» Request:
List each line in the material below that contains the word "label", copying every such line in full.

» Entries provided:
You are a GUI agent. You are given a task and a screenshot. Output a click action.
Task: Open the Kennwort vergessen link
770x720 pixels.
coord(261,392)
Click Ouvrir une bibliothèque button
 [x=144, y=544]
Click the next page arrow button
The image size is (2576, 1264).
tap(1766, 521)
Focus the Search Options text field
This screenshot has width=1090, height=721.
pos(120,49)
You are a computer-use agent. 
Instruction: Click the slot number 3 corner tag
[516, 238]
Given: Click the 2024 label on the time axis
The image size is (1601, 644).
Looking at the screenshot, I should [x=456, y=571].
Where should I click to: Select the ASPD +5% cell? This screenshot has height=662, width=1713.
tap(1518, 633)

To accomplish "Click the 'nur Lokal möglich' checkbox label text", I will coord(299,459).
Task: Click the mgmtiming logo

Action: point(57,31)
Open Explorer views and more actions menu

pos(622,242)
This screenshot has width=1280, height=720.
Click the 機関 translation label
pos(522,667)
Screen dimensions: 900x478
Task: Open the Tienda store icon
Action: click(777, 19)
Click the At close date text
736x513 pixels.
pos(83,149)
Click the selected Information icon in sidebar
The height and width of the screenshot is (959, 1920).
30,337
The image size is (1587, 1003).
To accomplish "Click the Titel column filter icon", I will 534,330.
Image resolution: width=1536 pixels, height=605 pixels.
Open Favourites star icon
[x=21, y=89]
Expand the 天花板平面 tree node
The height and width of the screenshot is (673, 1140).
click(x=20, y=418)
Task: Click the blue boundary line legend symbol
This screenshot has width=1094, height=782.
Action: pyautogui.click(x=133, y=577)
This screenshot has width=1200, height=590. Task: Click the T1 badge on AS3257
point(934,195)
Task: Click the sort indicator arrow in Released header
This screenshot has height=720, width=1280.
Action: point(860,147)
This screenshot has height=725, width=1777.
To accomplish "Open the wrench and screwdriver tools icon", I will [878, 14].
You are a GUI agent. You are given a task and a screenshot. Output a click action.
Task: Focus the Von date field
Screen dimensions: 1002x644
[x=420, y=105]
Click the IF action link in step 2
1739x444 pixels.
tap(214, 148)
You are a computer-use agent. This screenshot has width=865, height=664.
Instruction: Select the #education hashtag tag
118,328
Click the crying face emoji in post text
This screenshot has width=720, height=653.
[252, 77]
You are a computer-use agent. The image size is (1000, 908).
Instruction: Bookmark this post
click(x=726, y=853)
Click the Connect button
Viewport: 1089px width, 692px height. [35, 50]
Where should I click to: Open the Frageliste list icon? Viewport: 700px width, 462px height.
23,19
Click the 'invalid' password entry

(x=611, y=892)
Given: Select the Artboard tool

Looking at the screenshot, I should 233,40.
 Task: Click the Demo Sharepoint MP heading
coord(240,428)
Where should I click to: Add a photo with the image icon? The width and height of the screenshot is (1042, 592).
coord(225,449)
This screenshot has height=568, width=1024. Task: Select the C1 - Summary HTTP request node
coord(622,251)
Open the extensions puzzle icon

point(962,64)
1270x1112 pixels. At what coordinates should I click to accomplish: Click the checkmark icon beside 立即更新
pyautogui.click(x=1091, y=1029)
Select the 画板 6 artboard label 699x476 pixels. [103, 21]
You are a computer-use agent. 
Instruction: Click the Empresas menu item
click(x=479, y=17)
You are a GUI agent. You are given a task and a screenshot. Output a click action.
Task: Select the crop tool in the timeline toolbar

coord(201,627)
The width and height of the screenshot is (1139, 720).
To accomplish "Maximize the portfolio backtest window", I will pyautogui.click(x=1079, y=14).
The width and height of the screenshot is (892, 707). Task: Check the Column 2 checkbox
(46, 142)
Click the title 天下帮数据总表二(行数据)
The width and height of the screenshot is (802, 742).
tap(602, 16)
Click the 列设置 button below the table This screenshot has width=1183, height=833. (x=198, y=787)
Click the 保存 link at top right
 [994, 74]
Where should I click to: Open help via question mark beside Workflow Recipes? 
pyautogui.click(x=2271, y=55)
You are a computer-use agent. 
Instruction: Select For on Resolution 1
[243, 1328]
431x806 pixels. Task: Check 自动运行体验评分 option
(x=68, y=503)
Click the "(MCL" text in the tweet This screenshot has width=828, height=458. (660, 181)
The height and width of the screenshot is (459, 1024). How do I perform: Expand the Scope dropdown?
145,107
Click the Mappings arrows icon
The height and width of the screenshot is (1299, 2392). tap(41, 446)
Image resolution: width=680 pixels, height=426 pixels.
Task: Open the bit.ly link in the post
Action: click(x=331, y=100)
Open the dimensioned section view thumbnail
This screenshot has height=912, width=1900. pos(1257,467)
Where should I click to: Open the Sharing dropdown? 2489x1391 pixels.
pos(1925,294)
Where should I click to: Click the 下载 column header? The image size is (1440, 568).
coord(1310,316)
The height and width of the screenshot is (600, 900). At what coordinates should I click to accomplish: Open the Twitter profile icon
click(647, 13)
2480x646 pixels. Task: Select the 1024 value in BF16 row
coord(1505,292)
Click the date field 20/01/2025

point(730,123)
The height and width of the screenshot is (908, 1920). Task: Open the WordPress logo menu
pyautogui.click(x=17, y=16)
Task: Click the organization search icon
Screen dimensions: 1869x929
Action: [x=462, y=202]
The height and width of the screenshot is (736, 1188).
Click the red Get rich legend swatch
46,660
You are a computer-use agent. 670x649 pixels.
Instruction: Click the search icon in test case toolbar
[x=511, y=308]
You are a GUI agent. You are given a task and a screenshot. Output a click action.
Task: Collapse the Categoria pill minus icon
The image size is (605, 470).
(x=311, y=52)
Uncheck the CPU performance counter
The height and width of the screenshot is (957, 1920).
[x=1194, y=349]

» Full response:
Given: Click the 2024 label on the time axis
To accomplish "Click the 'nur Lokal möglich' checkbox label text", I will coord(299,459).
Click the 機関 translation label
Select the 画板 6 artboard label 699x476 pixels. [103, 21]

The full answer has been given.